> _Page text_:

□ □ □ □

When one ponders the quirky and ingenious charms that characterise Dutch design, it is impossible to ignore the wellspring of young talent bubbling away in the small town of Arnhem, along the river Rhine.
When one ponders the quirky and ingenious charms that characterise Dutch design, it is impossible to ignore the wellspring of young talent bubbling away in the small town of Arnhem, along the river Rhine. As home to both the ArtEZ Academy for fashion and the HAN University of Applied Sciences, Arnhem has made its mark as the design capital of Holland – and is honouring that fact throughout June with the fourth edition of the Arnhem Mode Biennale.
Celebrating fashion through an imaginary muse named Amber (a clever pun on the festival’s initials A.M.B), the Biennale’s curator JOFF has devised a lively program of city-wide installations and creative happenings. Centred around a disused AkzoNobel factory, the major CULTURE exhibition houses works from an impressive selection of international fashion heavyweights – with large-scale offerings from Prada, Raf Simons, Rodarte, BLESS and the Maison Martin Margiela.
Utilising the themes of Atmospheres, Elements and Visions, the exhibition coaxes viewers to consider the essence of fashion as an untouchable, dynamic force – whether one looks at the concept, the process, the complements or the final visual production of a fashion idea. In the Atmospheres component, Central St. Martin’s Fashion in Film society have created the Fashion-Colour-Cinema Inventory – a collection of film clips across the history of cinema isolated for their monochrome costume and scenery. Nearby, the Six Scents perfume room provides an interactive olfactory element, showcasing the final formula of the ‘Amber’ perfume – a scent especially created by JOFF and perfumer Darryl Do to commemorate the Biennale. Static installations of the spring/summer 2011 collections of Prada and Jil Sander are a hypercolour highlight to the Visions room, where Rem Koolhaas’ OMA steel and light structures were relocated from Milan to elevate the Prada looks to their runway best, and panels of Fresnel magnifying plastic exploded the Jil Sander silhouettes into a literal expression of the season’s couture minimalism. Other pieces will see an evolution throughout the month-long event, with A.F. Vandevorst’s 250kg ‘sleeping girl’ candle melting down across her WWII hospital bed, Korean designer Juun J’s funnels pouring sand over trench-coat silhouettes for an hourglass effect, and Dutch artist Amie Dicke’s recreated illustrating studio being sprayed with a daily mist of foundation (a radical ‘self-portrait’).

□ □ □ □

> _Extracted material_:
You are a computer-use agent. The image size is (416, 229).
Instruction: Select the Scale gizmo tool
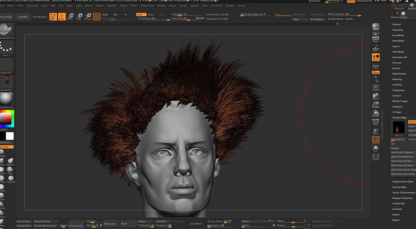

□ □ □ □

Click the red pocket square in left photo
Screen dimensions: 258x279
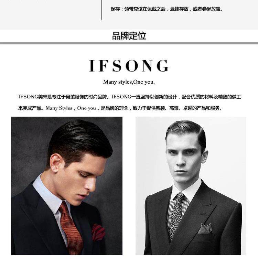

□ □ □ □

> _Work request 1_:
According to the Arnhem Mode Biennale article, why is the festival's imaginary muse named Amber?
> _Work request 2_:
Please print the part of the Arnhem Mode Biennale article from "Celebrating fashion through" to "Maison Martin Margiela.".

> _Expected output 1_:
The name is a clever pun on the festival's initials, A.M.B.

> _Expected output 2_:
Celebrating fashion through an imaginary muse named Amber (a clever pun on the festival’s initials A.M.B), the Biennale’s curator JOFF has devised a lively program of city-wide installations and creative happenings. Centred around a disused AkzoNobel factory, the major CULTURE exhibition houses works from an impressive selection of international fashion heavyweights – with large-scale offerings from Prada, Raf Simons, Rodarte, BLESS and the Maison Martin Margiela.